Could you find every line in the entries below that holds the word "Control" and copy it?
○ ○ ○ ○
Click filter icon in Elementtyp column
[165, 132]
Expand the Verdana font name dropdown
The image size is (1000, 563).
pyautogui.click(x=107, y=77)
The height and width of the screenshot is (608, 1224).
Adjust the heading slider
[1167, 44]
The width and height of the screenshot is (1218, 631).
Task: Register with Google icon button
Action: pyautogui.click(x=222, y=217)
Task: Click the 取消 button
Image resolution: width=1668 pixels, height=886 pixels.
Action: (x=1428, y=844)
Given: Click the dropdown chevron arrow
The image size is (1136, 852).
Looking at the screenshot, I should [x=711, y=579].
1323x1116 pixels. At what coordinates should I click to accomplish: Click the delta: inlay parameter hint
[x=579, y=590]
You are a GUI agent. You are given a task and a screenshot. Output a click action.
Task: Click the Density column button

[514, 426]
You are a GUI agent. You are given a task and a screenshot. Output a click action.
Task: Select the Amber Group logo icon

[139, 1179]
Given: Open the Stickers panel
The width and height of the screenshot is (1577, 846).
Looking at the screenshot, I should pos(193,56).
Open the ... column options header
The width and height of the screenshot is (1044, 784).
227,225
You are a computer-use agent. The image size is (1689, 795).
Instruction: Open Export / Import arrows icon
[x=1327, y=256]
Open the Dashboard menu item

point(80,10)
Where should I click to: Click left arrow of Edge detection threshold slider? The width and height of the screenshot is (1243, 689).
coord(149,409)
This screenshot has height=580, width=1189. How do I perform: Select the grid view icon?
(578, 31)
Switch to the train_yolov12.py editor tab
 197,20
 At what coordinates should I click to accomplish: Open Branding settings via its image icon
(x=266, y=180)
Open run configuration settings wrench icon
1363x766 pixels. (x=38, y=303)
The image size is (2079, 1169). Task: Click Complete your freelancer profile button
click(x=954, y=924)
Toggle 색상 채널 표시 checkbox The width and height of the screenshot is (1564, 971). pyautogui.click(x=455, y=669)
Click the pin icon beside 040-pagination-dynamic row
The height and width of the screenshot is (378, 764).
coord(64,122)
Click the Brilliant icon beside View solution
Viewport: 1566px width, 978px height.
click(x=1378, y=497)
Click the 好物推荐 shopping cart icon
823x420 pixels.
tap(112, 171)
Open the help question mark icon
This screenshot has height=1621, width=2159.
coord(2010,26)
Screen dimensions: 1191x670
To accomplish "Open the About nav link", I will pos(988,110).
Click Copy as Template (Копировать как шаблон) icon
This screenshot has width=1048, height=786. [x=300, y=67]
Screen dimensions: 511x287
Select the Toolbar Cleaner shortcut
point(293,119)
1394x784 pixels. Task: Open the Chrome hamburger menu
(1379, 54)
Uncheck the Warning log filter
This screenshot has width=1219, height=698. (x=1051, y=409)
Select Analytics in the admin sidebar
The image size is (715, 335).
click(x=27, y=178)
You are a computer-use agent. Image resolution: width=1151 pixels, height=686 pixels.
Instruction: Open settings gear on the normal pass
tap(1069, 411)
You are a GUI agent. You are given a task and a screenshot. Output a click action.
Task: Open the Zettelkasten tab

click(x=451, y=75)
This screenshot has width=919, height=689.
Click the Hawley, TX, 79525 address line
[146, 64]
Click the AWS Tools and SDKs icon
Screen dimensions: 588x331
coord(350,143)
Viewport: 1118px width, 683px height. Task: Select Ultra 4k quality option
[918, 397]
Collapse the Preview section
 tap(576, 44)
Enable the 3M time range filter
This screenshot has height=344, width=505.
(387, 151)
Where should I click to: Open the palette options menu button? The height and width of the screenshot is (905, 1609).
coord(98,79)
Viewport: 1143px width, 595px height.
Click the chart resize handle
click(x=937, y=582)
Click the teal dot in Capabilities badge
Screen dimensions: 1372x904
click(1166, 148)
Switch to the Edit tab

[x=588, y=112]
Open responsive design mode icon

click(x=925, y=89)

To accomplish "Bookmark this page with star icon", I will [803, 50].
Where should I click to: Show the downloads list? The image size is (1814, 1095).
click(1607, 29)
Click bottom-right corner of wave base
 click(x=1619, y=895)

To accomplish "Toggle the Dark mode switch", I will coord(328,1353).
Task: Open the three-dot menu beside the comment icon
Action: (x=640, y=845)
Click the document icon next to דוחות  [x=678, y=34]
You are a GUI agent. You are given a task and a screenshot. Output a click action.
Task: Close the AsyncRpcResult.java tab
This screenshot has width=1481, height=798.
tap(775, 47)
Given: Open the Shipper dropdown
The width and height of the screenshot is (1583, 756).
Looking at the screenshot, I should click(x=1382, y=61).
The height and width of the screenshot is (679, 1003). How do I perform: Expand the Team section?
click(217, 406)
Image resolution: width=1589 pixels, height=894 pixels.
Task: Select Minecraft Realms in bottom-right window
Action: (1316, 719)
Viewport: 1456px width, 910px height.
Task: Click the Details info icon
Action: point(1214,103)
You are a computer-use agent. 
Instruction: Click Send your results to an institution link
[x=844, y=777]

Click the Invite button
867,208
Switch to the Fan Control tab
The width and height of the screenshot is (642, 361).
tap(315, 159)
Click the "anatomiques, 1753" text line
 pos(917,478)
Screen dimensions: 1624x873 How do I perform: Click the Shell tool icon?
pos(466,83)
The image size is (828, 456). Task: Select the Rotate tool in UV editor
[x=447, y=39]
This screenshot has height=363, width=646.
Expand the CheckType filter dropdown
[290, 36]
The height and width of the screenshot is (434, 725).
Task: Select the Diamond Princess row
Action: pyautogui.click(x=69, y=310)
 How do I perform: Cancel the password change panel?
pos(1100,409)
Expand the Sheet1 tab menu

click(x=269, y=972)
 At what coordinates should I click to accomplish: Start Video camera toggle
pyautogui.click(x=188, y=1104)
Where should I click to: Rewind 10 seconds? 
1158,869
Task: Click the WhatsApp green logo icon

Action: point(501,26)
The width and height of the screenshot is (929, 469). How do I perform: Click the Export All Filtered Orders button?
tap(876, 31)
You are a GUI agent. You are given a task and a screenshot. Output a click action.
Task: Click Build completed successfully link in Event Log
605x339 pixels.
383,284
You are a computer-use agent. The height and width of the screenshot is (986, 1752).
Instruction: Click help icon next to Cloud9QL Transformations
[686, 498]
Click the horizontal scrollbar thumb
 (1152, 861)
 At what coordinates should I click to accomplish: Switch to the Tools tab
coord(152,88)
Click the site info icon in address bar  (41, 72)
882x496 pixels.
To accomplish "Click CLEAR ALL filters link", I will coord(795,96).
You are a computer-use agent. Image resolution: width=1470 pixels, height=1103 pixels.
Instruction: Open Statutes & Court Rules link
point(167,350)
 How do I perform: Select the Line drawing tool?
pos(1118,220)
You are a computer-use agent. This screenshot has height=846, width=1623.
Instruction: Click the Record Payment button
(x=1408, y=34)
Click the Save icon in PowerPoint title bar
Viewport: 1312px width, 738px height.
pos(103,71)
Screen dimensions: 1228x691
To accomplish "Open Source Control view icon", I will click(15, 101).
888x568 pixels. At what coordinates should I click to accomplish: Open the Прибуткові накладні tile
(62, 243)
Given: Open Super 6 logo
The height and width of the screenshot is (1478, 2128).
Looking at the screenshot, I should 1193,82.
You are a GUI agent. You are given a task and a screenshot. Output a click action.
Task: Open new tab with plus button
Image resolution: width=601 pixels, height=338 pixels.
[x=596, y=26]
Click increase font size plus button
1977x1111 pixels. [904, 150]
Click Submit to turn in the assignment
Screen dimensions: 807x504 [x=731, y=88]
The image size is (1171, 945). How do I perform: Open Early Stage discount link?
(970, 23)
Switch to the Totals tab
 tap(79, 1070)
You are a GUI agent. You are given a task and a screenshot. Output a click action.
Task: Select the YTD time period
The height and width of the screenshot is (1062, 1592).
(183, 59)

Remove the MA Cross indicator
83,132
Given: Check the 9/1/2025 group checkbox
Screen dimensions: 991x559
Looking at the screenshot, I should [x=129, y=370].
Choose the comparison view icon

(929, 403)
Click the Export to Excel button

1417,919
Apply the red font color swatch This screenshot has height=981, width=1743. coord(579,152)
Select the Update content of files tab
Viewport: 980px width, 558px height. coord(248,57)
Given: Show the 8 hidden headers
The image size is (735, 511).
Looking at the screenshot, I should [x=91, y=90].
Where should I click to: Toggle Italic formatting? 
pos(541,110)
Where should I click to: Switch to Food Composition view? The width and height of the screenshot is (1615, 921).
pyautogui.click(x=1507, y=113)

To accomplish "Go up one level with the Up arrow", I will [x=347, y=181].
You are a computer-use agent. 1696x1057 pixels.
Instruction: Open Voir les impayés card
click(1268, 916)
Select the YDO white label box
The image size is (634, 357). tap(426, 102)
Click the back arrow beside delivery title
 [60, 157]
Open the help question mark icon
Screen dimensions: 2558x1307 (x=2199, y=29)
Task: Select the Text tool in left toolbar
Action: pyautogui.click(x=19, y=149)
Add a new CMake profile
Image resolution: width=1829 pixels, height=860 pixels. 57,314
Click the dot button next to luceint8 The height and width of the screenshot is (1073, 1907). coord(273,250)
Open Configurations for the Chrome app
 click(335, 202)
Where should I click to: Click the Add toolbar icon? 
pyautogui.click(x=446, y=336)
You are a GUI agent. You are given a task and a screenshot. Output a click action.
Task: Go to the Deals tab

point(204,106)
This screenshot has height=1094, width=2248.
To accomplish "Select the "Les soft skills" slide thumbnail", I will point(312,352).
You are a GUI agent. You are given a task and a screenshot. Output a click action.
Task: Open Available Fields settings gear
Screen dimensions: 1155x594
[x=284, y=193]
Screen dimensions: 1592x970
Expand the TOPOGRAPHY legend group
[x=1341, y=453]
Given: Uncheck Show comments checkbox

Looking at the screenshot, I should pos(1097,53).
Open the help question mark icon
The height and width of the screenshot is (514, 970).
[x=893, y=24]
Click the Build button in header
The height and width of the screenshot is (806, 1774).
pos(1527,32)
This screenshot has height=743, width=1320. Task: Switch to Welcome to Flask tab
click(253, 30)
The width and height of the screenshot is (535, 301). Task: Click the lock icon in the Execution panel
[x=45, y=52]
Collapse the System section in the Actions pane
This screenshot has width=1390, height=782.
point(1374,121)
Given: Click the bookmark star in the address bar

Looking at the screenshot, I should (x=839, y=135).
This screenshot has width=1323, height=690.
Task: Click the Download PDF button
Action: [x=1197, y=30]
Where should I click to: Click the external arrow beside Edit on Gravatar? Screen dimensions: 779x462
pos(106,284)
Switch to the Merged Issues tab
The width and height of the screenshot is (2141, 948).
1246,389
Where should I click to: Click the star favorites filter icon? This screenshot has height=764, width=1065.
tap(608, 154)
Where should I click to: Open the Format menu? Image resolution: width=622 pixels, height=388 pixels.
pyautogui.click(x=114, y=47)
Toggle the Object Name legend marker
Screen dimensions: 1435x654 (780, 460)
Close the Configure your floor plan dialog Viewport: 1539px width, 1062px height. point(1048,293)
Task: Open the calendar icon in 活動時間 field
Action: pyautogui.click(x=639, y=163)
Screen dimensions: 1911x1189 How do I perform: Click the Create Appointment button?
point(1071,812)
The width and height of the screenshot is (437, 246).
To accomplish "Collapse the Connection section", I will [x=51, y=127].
○ ○ ○ ○
Result of the exercise ▸
Switch to the Fan Control tab
To accomplish "Open Source Control view icon", I will click(15, 101).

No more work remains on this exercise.